Le virus circule activement sous des formes de plus en plus contagieuses à mesure de l’arrivée de nouveaux variants. L’opinion, dans sa grande majorité, est résignée à l’annonce d’un nouveau confinement. Certes, la population est lassée, mais l’urgence sanitaire comprise. Après avoir affirmé à longueur d’interventions que les choix sanitaires l’emporteraient sur les conséquences économiques, le Premier ministre prend tout le monde à contrepied en présentant quelques « mesurettes » supplémentaires. Pour presque tous, il s’agit d’un pari perdu d’avance.
Tout ça, pour ça
Fermeture des frontières hors UE (plus de vacances lointaines pour les plus chanceux) et des centres commerciaux non-alimentaires de plus de 20 000 M2. Tout cela s’apparente à un coup d’épée dans l’eau. Si au moins, une logique s’imposait. Bannir un visiteur en provenance d’Asie et laisser ouverte les frontières avec l’Irlande ou le Portugal, alors que la circulation du virus entre ces différentes zones est sans aucune mesure, n’a pas de sens sanitaire.
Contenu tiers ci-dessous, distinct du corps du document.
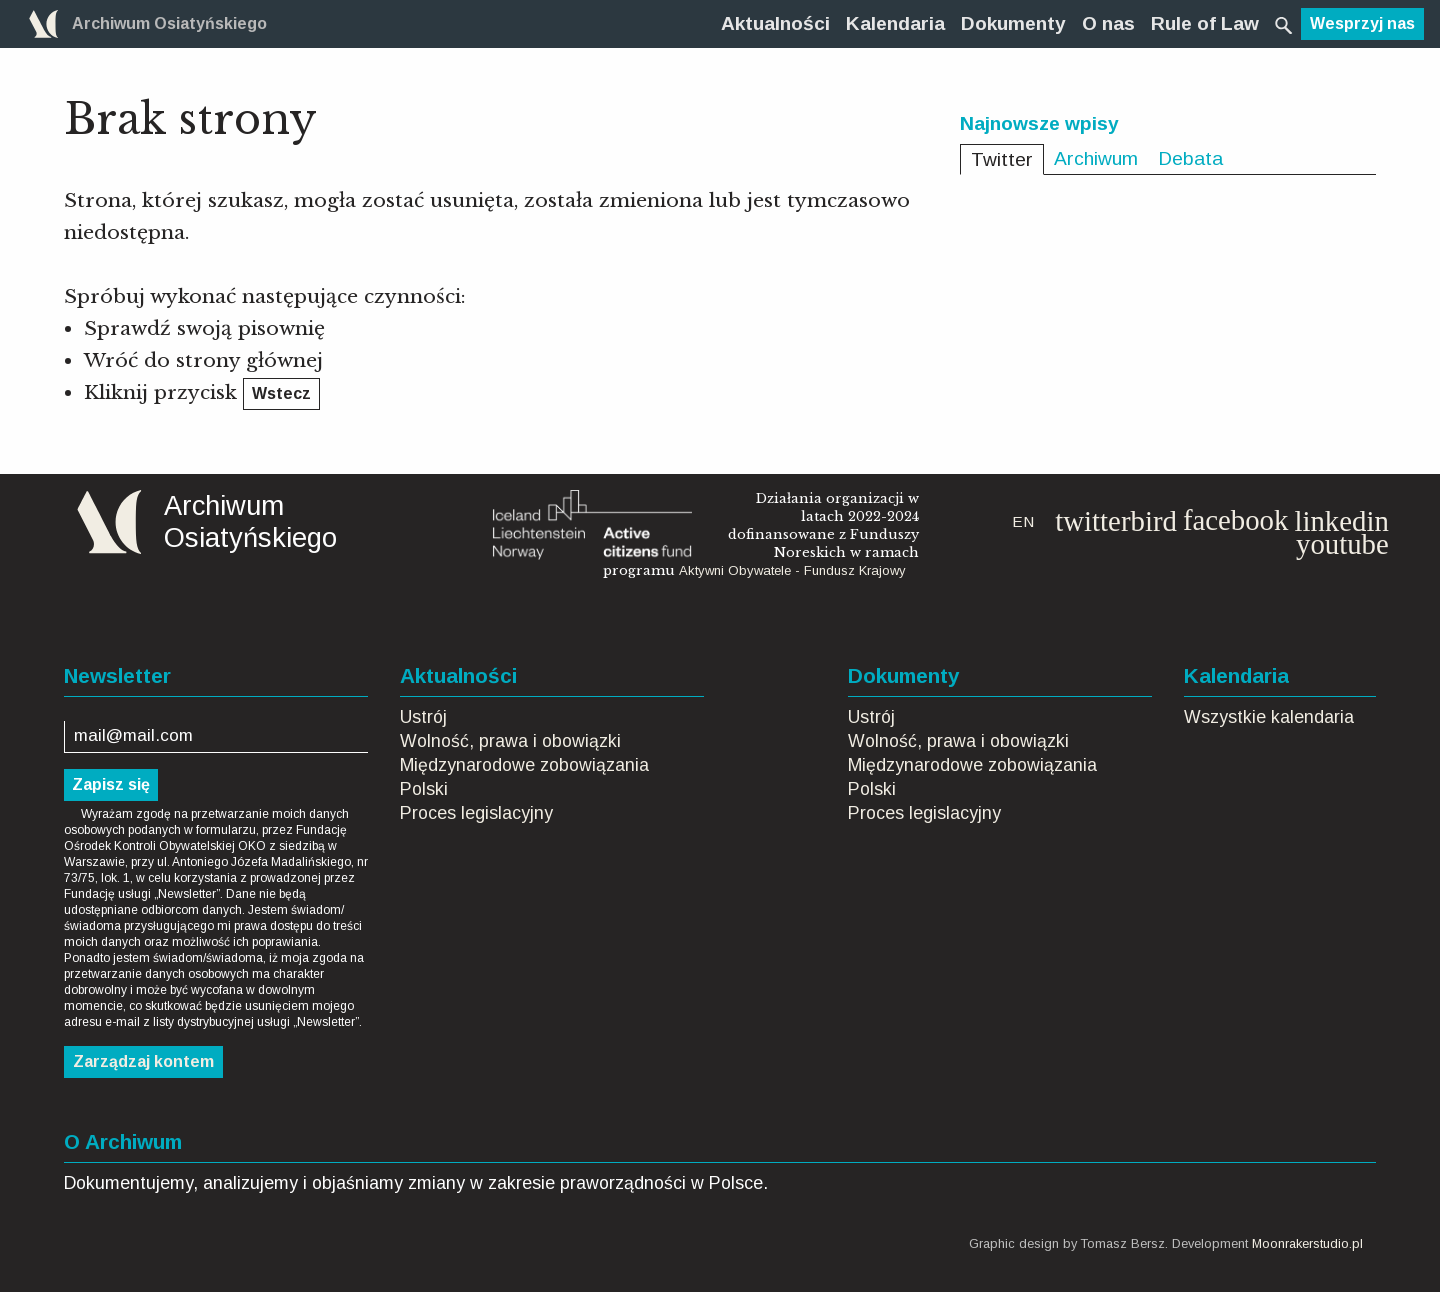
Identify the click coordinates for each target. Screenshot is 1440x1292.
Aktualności (775, 23)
Les experts de santé le disent haut et fort « Nous allons droit dans le mur ». Sentiment partagé par le plus grand nombre. Mais, le Président pourra affirmer, lorsqu’il prendra sous peu la parole, qu’il aura tout fait pour éviter un troisième reconfinement. Très prochainement, les hôpitaux seront totalement saturés, les nouveaux cas et les décès quotidiens atteindront des niveaux effrayants. Mais quand le Chef de l’Etat s’adressera aux Français dans une allocation solennelle, avec un retard lourd de conséquences sanitaires, il pourra les regarder « droit dans les yeux ». C’est le cœur gros qu’il pourra affirmer qu’il doit se résoudre à mettre en place un troisième confinement. Il ne manquera pas de qualifier cette mesure d’archaïque, de moyenâgeuse, de décision de dernier ressort. Il s’en remettra au civisme et à la résilience de tous qui permettront de retrouver, à n’en pas douter, des lendemains heureux.
Respect des règles
Pourquoi ajouter à la privation de libertés, un sentiment d’injustice ? Les dérives d’un petit nombre créent un sentiment de grande frustration chez beaucoup. Si déjà le couvre-feu et les mesures en vigueur étaient respectés. Si les contrôles étaient effectifs et rigoureux, la peur du gendarme dissuasive, les abus systématiquement réprimés, cela apporterait une impression de cohérence. Nombreux le disent, le deuxième confinement n’a presque rien changé pour eux. Pourquoi ne pas se retrouver en famille ou entre amis le soir, car il est facile de passer au travers des mailles du couvre-feu ?
Certes la décision de mettre le pays « sous cloche sanitaire » est lourde de conséquences, mais « reculer, c’est mieux sauter ». La politique de l’autruche n’en est pas une. Dès lors, une seule voie. Courage, confinons.
Quoi qu’il en coûte
Un milliard. Un petit milliard ! Il suffirait d’augmenter de dix euros le prix d’achat d’une dose unitaire de vaccins pour l’emporter sur d’autres pays (Etats-Unis, Israël, UK,). Pour vacciner cinquante millions de Français (largement suffisant pour atteindre l’immunité collective) et donc acheter cent millions de doses, le coût ne serait donc que d’un milliard d’euros. Peut-être 0.2% de ce que devrait coûter in fine la crise à notre pays.
Aveuglement étatique contre pragmatisme de certains dirigeants pour qui « nécessité, fait loi ». Peut-on confiner le pays, sans un horizon clair de sortie de la crise sanitaire ? Les ratés en ce début de campagne de vaccination ne renforcent pas la confiance envers le pouvoir exécutif dans la gestion de la crise.
Reste la question du « chacun pour soi ». Les surenchères pour les masques sur le tarmac, l’ouverture des domaines skiables dans certains pays de l’UE, deux anecdotes sur la longue liste illustrant l’absence de cohésion. La crise sanitaire montre bien que, sous la menace, l’instinct de survie et la préférence nationale sont des valeurs plus prégnantes que le principe d’idéal universel. Pour preuve, le cri d’alarme de l’OMS pour l’accès aux vaccins des pays les plus pauvres.